Ausgewählter Auszug >>
-------
Nachteile durch weniger Pflanzenschutzmittel?
 
  Nachteile durch weniger Pflanzenschutzmittel?
Landwirtschaft rechnet mit höheren Verbraucherpreisen und geringeren Qualitäten, falls die EU die Zulassungskriterien verschärft
Das EU-Parlament stellt zurzeit die entscheidenden Weichen für das neue Pflanzenschutzrecht. Demnach soll die Zulassung von Pflanzenschutzmitteln deutlich verschärft werden. Rund zwei Drittel der aktuell in Landwirtschaft und Gartenbau eingesetzten Mittel könnten verloren gehen, bei Insektiziden sogar bis zu 80 Prozent. Betroffen sind Landwirte wie Steffen Mogwitz aus Gehrden (Niedersachsen), der als Geschäftsführer einer GbR circa 1 000 Hektar Ackerland rund um Hannover bewirtschaftet. Doch auch Verbraucher werden gegebenenfalls die Auswirkungen zu spüren bekommen.Herr Mogwitz, was halten Sie von den Brüsseler Plänen, die Zulassung von Pflanzenschutzmitteln deutlich zu erschweren?
-------
Datenzeilen >>
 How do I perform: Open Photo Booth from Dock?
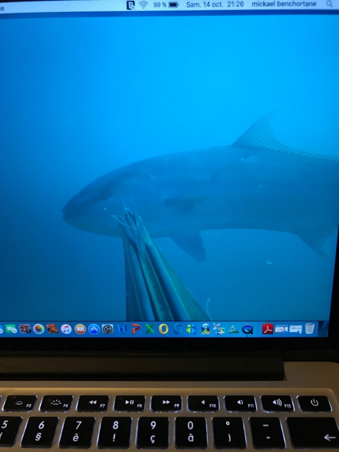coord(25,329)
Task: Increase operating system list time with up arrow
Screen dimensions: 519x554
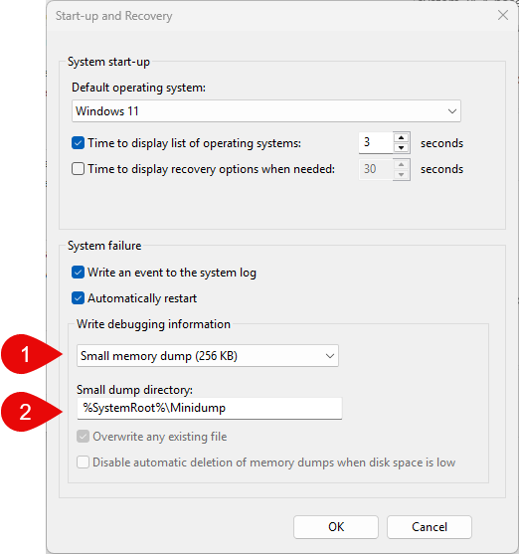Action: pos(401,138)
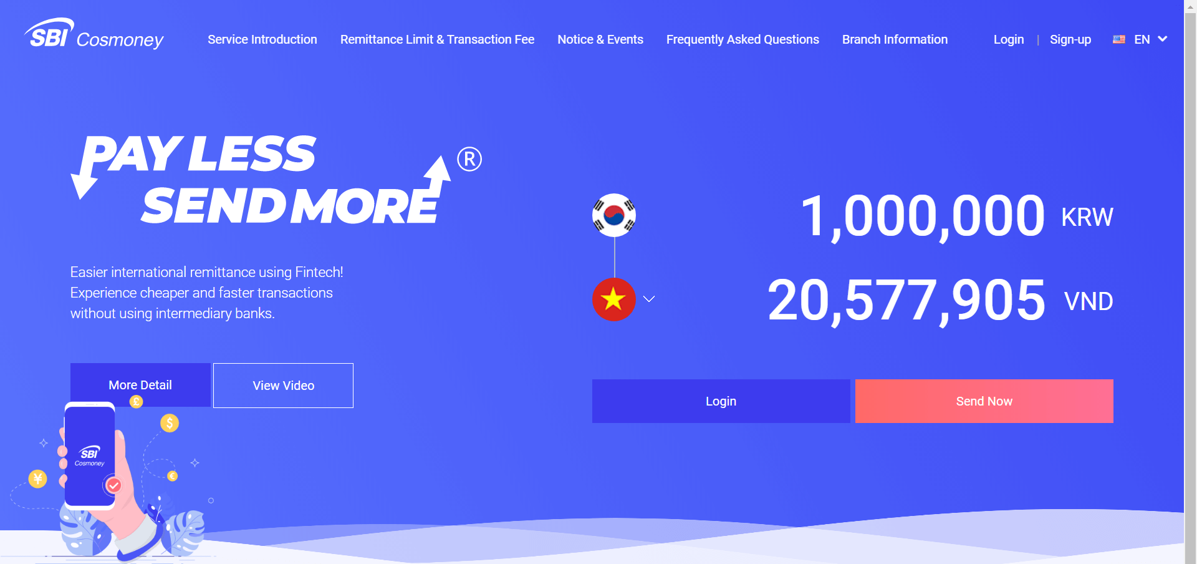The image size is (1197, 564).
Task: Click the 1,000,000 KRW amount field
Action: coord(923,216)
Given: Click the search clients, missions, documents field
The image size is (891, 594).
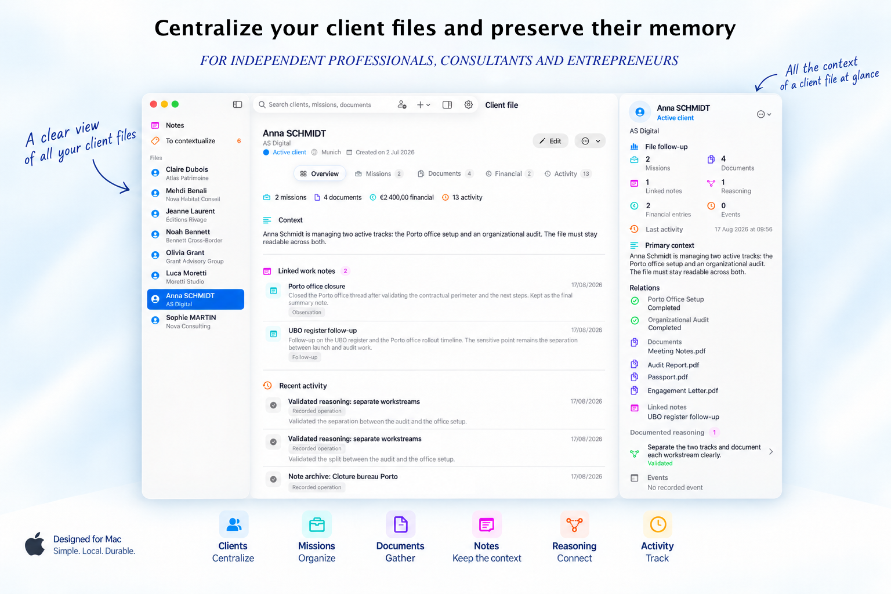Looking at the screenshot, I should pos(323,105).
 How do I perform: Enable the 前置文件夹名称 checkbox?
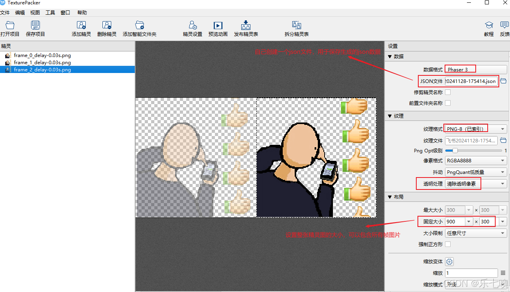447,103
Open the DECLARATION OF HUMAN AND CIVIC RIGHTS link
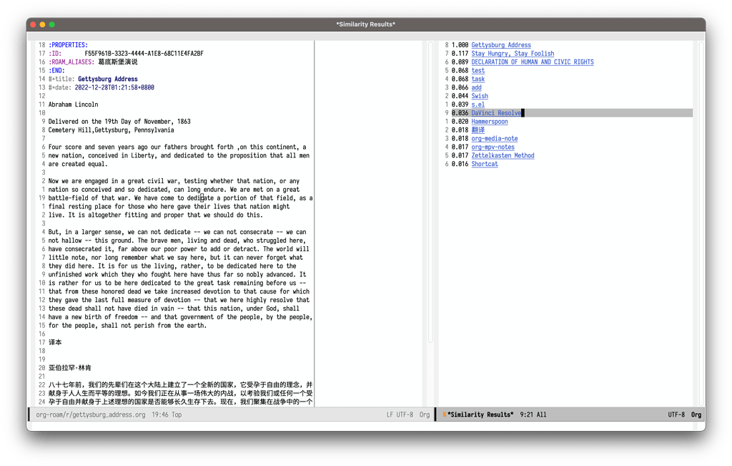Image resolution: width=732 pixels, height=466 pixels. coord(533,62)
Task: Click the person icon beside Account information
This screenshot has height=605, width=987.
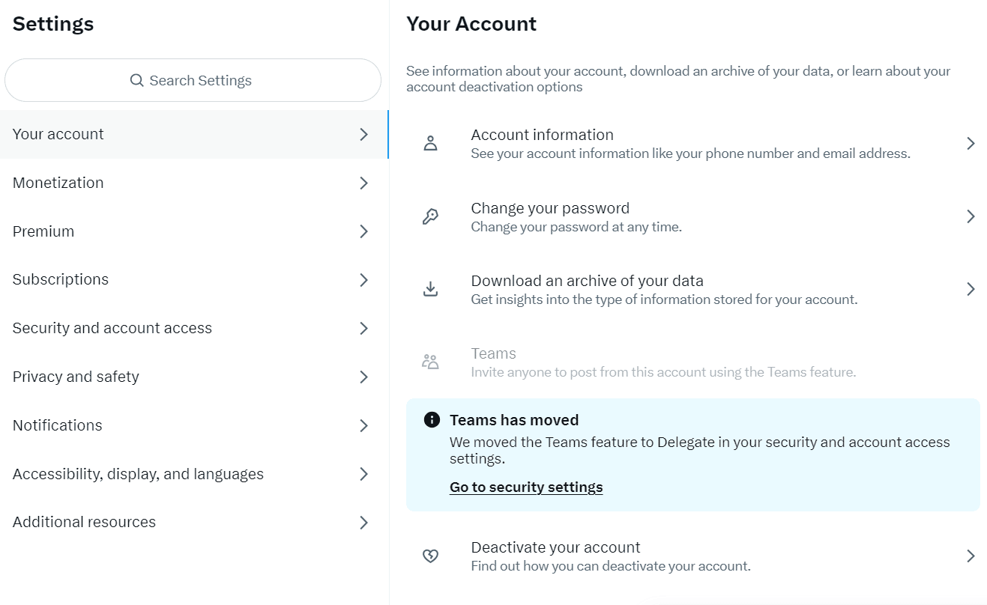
-------
Erforderliche Arbeiten >>
[1] Erläutern Sie in ein bis drei Sätzen, weshalb laut dem Auszug zum Pflanzenschutzrecht rund zwei Drittel der derzeit eingesetzten Mittel verloren gehen könnten.
[2] Schreiben Sie aus dem Auszug zum Pflanzenschutzrecht den Abschnitt ab, der mit den Worten „Landwirtschaft rechnet mit“ beginnt und nach den Worten „deutlich zu erschweren?“ endet.

Geordnete Ergebnisse >>
[1] Das EU-Parlament stellt zurzeit die Weichen für ein neues Pflanzenschutzrecht, nach dem die Zulassung von Pflanzenschutzmitteln deutlich verschärft werden soll. Dadurch könnten rund zwei Drittel der in Landwirtschaft und Gartenbau eingesetzten Mittel wegfallen, bei Insektiziden sogar bis zu 80 Prozent.

[2]
Landwirtschaft rechnet mit höheren Verbraucherpreisen und geringeren Qualitäten, falls die EU die Zulassungskriterien verschärft
Das EU-Parlament stellt zurzeit die entscheidenden Weichen für das neue Pflanzenschutzrecht. Demnach soll die Zulassung von Pflanzenschutzmitteln deutlich verschärft werden. Rund zwei Drittel der aktuell in Landwirtschaft und Gartenbau eingesetzten Mittel könnten verloren gehen, bei Insektiziden sogar bis zu 80 Prozent. Betroffen sind Landwirte wie Steffen Mogwitz aus Gehrden (Niedersachsen), der als Geschäftsführer einer GbR circa 1 000 Hektar Ackerland rund um Hannover bewirtschaftet. Doch auch Verbraucher werden gegebenenfalls die Auswirkungen zu spüren bekommen.Herr Mogwitz, was halten Sie von den Brüsseler Plänen, die Zulassung von Pflanzenschutzmitteln deutlich zu erschweren?